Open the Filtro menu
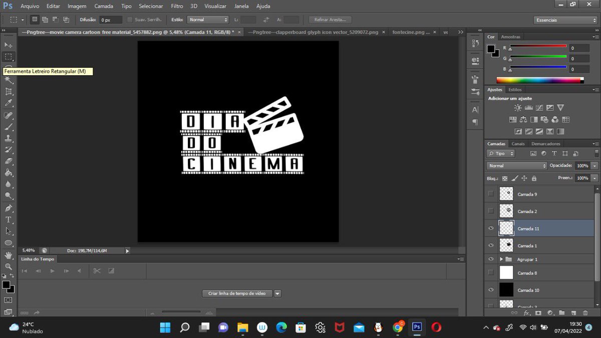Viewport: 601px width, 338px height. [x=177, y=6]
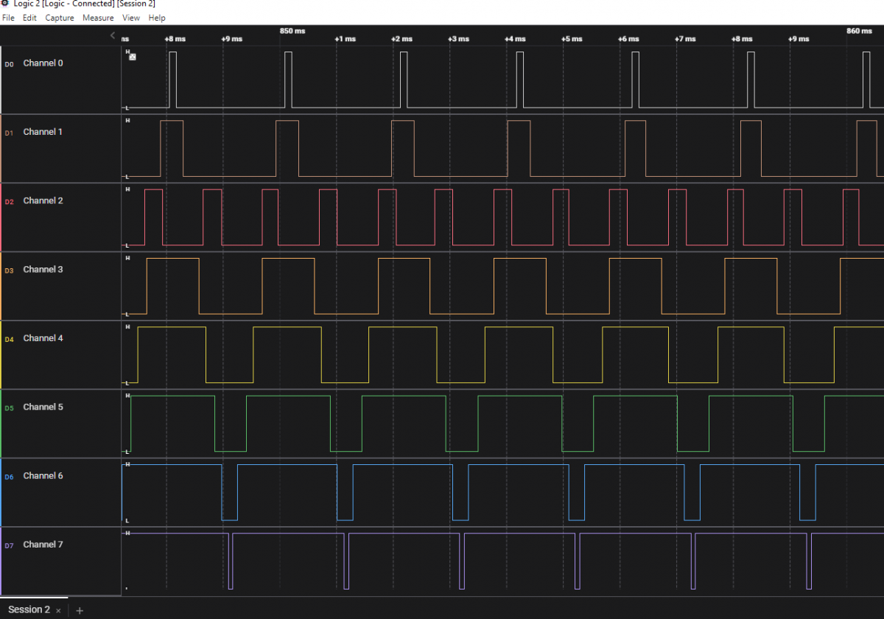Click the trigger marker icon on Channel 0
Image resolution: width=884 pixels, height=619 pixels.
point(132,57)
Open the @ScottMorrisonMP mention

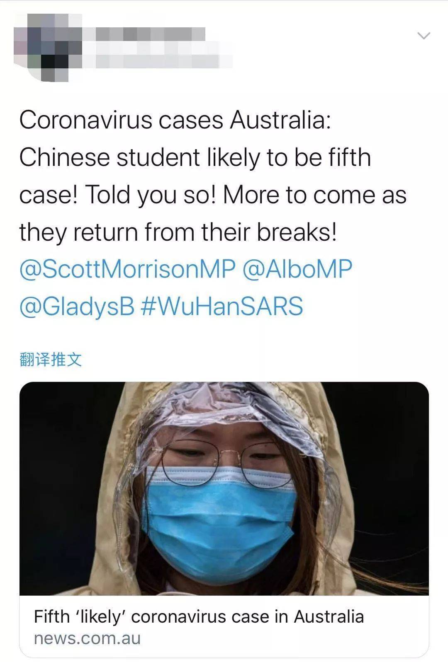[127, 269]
==
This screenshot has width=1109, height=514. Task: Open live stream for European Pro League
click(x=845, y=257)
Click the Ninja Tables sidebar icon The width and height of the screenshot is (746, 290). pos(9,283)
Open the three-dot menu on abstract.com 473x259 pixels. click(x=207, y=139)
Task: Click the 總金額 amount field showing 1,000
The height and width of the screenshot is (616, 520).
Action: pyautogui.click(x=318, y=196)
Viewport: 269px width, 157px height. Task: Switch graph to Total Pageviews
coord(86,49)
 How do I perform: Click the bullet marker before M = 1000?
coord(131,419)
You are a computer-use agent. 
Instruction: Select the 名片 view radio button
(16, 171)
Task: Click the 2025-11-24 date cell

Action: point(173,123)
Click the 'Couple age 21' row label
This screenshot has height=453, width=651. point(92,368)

WHAT TO DO: With the line that has "This screenshot has width=1109, height=514." as the first and the line that has "Task: Click the 總金額" as the last, repeat exactly that run of lines above and no more.

TASK RESULT:
This screenshot has width=1109, height=514. Task: Open live stream for European Pro League
click(x=845, y=257)
Click the Ninja Tables sidebar icon The width and height of the screenshot is (746, 290). pos(9,283)
Open the three-dot menu on abstract.com 473x259 pixels. click(x=207, y=139)
Task: Click the 總金額 amount field showing 1,000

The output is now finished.